When only a boy he was made a slave in Rome, banished by the Roman emperor Domitian, but he managed to study under the great Roman stoic teacher Musonius Rufus. After being freed---we are not sure when or why that occurred---he went to Greece, to a little town in Epirus, where he opened his own school of philosophy.
Then there’s this gem of Epictetus, which says much about the nature and ‘purpose’ of both philosophy and life itself: ‘The essence of philosophy is that we should so live that our happiness shall depend as little as possible on external things.’ Yes, Epictetus was an early apologist for living simply. One other thing---he never speculated on life after death; indeed he never dealt directly with the subject at all.

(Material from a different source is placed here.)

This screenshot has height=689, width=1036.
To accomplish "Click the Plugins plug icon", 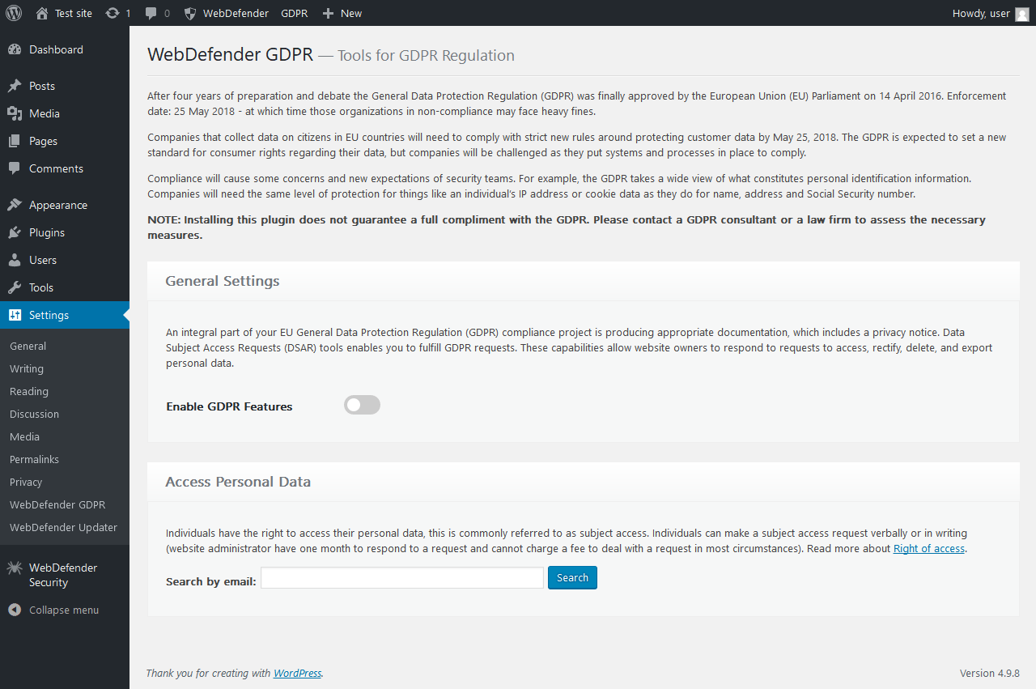I will click(x=15, y=232).
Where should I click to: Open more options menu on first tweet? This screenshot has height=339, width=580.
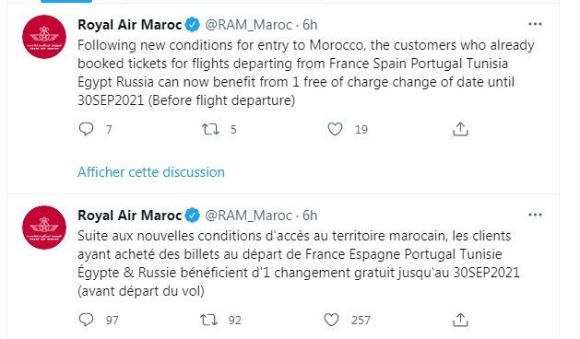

When you are going about any action, remind yourself what nature the action is. If you are going to bathe, picture to yourself the things which usually happen in the bath: some people splash the water, some push, some use abusive language, and others steal. Thus you will more safely go about this action if you say to yourself, ‘I will now go bathe, and keep my own mind in a state conformable to nature.’ And in the same manner with regard to every other action. For thus, if any hindrance arises in bathing, you will have it ready to say, ‘It was not only to bathe that I desired, but to keep my mind in a state conformable to nature; and I will not keep it if I am bothered at things that happen.
P.S. This is my 250th post on this blogsite. Heartiest thanks to my many loyal readers. IEJ.